All entries that follow are to be printed exactly as written.

★ ★ ★

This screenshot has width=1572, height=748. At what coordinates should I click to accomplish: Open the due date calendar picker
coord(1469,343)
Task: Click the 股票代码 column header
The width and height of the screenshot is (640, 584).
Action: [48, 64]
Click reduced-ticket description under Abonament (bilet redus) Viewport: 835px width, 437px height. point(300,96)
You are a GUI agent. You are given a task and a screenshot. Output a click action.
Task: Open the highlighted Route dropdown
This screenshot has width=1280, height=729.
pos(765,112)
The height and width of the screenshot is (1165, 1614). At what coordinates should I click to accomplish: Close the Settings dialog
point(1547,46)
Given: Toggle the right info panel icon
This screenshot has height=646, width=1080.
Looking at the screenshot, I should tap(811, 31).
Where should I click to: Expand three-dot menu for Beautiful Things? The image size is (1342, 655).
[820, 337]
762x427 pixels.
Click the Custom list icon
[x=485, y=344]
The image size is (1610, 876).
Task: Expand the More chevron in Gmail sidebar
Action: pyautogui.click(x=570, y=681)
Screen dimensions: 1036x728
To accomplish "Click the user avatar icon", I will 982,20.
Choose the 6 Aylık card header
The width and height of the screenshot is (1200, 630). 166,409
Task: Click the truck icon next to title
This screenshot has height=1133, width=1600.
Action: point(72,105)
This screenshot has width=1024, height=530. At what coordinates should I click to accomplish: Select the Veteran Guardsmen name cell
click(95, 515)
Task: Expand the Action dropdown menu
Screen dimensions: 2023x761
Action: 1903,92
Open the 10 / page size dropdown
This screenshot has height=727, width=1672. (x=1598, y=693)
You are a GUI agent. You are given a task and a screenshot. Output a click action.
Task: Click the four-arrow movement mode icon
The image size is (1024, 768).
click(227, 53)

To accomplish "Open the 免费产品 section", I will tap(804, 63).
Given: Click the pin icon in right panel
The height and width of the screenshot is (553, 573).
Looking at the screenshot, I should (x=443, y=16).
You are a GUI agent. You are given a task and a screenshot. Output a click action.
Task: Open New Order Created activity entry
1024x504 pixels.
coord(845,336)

★ ★ ★

### ANSWER TO THIS PROBLEM
This screenshot has width=1572, height=748. At what coordinates should I click to accomplish: Open the due date calendar picker
coord(1469,343)
Task: Click the 股票代码 column header
The width and height of the screenshot is (640, 584).
Action: [48, 64]
Click reduced-ticket description under Abonament (bilet redus) Viewport: 835px width, 437px height. point(300,96)
You are a GUI agent. You are given a task and a screenshot. Output a click action.
Task: Open the highlighted Route dropdown
This screenshot has width=1280, height=729.
pos(765,112)
The height and width of the screenshot is (1165, 1614). At what coordinates should I click to accomplish: Close the Settings dialog
point(1547,46)
Given: Toggle the right info panel icon
This screenshot has height=646, width=1080.
Looking at the screenshot, I should tap(811, 31).
Where should I click to: Expand three-dot menu for Beautiful Things? The image size is (1342, 655).
[820, 337]
762x427 pixels.
Click the Custom list icon
[x=485, y=344]
The image size is (1610, 876).
Task: Expand the More chevron in Gmail sidebar
Action: pyautogui.click(x=570, y=681)
Screen dimensions: 1036x728
To accomplish "Click the user avatar icon", I will 982,20.
Choose the 6 Aylık card header
The width and height of the screenshot is (1200, 630). 166,409
Task: Click the truck icon next to title
This screenshot has height=1133, width=1600.
Action: point(72,105)
This screenshot has width=1024, height=530. At what coordinates should I click to accomplish: Select the Veteran Guardsmen name cell
click(95, 515)
Task: Expand the Action dropdown menu
Screen dimensions: 2023x761
Action: 1903,92
Open the 10 / page size dropdown
This screenshot has height=727, width=1672. (x=1598, y=693)
You are a GUI agent. You are given a task and a screenshot. Output a click action.
Task: Click the four-arrow movement mode icon
The image size is (1024, 768).
click(227, 53)

To accomplish "Open the 免费产品 section", I will tap(804, 63).
Given: Click the pin icon in right panel
The height and width of the screenshot is (553, 573).
Looking at the screenshot, I should (x=443, y=16).
You are a GUI agent. You are given a task and a screenshot. Output a click action.
Task: Open New Order Created activity entry
1024x504 pixels.
coord(845,336)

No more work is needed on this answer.